The problem is, that she wants to hang out with me a lot more than I'm willing to, at least at certain times. She wants us to see each other at least once every 2 weeks (+ hours long calls+ msg in the meantime), which was fine until now because I was only camming, but now I might get a job in my field for 8 hours a day (and I want to keep camming part time), so I told her, that we may have to cut down our meetings to once per month and 1 longer call per week. That got her very offended, she said that I will still have plenty of time on weekends and that I should take time, because friends are the most important thing in the world.
This got me angry as I remembered that the same problem appeared 2 years ago, when I had been sick for 3 months with an unknown illness, I was having fever of 103 degrees, nausea, vomiting, sore throat. I was also in the hospital because of dehydration. She was offended because I didn't call her for 3 weeks (I was barely alive) and couldn't visit her so she was sooo bored at home. Also she said that she knows that I wasn't that ill. WTF??
What got me mad even more, was that she told a male acquaintance of ours (who was asking about me) that I'm not interested in a serious relationship. I'm not bothered by the fact that she told it to this particular guy, because I'm not interested in him in any way, but just the fact that she said this, without consulting with me first. I never said to her that I don't want a serious relationship! When I asked her about this, she said that it was because I sometimes say that I don't have time to meet her, which means that I don't have time to go on dates either.
In reality, I told her, that I understand love relationship is a priority to people (when you have one), but that I personally don't plan on cutting contact with her in that case. But that maybe you see friends a bit less, specially if you get children or move to another city. She said that I should always put friends first.
At this point I have to tell that I never got offended by similar actions on her side. She has a 8-yro child and when he was a baby, she didn't call me for months. Same happened when she got a new bf or a job (she only had a job for 2 months). I never pressured her in any way.
Now she has been unemployed for 3- 4 years, she doesn't have a serious boyfriend for even longer and she lives with her mother, who pays for food and all the bills and who does most of house work. She told me herself that she doesn't want to work, unless it's something very easy. Don't get me wrong, I'm not jealous that she doesn't have to do anything, that's great for her. But only until she doesn't start complaining how bored she is and how it's my fault that I don't keep her company.
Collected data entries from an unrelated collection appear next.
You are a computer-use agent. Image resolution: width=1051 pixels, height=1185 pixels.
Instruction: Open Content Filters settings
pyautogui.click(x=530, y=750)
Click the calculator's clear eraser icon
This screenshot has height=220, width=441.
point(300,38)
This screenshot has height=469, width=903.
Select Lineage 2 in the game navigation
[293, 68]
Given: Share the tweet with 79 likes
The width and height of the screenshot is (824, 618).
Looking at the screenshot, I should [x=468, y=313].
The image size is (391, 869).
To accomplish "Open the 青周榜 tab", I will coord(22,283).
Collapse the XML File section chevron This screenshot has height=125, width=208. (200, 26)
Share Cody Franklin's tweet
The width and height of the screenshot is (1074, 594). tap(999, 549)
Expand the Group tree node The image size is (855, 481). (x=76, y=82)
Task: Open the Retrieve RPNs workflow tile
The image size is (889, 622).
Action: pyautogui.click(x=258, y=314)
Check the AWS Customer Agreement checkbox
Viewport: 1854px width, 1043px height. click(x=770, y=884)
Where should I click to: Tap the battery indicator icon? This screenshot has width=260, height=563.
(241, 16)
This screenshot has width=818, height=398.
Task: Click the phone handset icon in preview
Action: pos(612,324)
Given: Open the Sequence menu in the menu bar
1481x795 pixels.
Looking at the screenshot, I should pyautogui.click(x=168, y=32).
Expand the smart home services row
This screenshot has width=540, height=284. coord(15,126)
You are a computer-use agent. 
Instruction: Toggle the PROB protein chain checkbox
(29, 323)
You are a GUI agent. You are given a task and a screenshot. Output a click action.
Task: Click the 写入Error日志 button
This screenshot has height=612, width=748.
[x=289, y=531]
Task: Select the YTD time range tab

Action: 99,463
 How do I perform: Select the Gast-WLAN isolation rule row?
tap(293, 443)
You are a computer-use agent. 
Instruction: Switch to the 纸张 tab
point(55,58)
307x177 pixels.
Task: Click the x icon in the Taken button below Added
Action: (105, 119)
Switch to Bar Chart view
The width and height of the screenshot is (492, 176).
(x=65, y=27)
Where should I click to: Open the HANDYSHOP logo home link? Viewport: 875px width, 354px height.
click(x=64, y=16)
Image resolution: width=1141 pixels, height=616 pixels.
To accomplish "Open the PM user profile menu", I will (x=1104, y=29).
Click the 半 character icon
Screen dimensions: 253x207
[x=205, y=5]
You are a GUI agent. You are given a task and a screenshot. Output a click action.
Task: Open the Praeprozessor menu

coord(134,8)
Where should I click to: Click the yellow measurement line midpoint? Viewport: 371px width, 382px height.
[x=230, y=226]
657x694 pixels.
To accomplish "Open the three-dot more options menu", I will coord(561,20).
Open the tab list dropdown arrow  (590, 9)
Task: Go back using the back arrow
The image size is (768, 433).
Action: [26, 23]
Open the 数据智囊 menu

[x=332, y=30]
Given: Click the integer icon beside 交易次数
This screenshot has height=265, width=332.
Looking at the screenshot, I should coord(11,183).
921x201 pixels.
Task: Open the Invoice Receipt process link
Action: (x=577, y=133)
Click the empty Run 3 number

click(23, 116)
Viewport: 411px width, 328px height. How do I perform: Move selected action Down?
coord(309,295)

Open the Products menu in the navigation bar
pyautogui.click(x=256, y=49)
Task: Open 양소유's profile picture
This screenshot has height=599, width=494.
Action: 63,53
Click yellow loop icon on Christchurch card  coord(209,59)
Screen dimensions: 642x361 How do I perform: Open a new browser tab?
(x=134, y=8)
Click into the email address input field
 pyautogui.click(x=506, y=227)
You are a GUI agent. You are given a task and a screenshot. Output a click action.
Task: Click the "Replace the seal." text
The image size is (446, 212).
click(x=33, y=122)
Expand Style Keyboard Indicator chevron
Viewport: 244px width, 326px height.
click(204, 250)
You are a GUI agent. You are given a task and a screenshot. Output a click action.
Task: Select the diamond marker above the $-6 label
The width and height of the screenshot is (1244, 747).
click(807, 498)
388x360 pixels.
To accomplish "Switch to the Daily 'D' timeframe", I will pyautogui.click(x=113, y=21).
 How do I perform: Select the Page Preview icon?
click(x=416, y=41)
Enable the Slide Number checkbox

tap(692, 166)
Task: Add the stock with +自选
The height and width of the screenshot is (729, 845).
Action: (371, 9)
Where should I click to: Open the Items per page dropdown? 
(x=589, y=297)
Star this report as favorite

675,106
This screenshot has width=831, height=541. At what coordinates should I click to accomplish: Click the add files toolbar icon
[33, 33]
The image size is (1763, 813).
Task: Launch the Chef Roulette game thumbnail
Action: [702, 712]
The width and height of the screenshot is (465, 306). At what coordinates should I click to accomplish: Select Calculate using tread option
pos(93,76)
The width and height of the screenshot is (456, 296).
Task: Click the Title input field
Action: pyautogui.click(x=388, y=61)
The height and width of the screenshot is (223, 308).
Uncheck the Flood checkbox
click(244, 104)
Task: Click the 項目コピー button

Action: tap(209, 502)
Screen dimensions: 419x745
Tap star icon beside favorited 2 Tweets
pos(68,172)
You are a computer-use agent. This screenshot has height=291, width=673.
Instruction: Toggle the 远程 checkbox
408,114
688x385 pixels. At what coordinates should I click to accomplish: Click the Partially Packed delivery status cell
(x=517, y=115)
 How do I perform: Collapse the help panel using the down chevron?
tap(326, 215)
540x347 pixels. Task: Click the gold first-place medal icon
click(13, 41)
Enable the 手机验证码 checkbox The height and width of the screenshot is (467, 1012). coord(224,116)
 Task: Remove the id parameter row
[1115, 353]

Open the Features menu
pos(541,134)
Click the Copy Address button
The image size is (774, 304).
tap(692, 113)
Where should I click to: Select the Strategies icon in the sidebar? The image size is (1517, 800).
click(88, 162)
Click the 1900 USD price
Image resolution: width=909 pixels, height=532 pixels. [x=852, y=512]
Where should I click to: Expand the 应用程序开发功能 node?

When she said how bored she is, I proposed to her that we start a business together (mine+ her profession), go to dancing class, go out partying and meeting new people.... She said that's too demanding and time consuming, that she can't because of her child. But she can sit somewhere outside for hours (without child) and complain, how she doesn't have any money (she spends all her child support on her clothes and make-up) and how she doesn't have time, while everyone else has tons of time and money, just that they aren't prepared to invest anything in friendships. She likes to mention how karma is a bitch and that everyone who treats her bad gets universe's revenge. (implying on me, too)
She also has a good side, knows how to keep private things I told her for herself, she's also ok if I need some friend chat, but only if I have something to tell her, which is not possible if we talk too often and there is nothing new to talk about and we need to force conversation somehow.
I tried to explain to her, that everyone needs some alone time, some break, specially at some point in their lives, like when she did when she had a child or new bf. But she denied everything and said that she never diminished contact with me.
Any idea on how to keep contact with her, but lower the frequency a bit? I like to go to the beach, or walking, or drink some coffee together... but not like this is my obligation (and getting a long offended message every time that I can't) and her constant complaining isn't making it fun either. This whole thing became kinda stressful for me and I don't know what to do.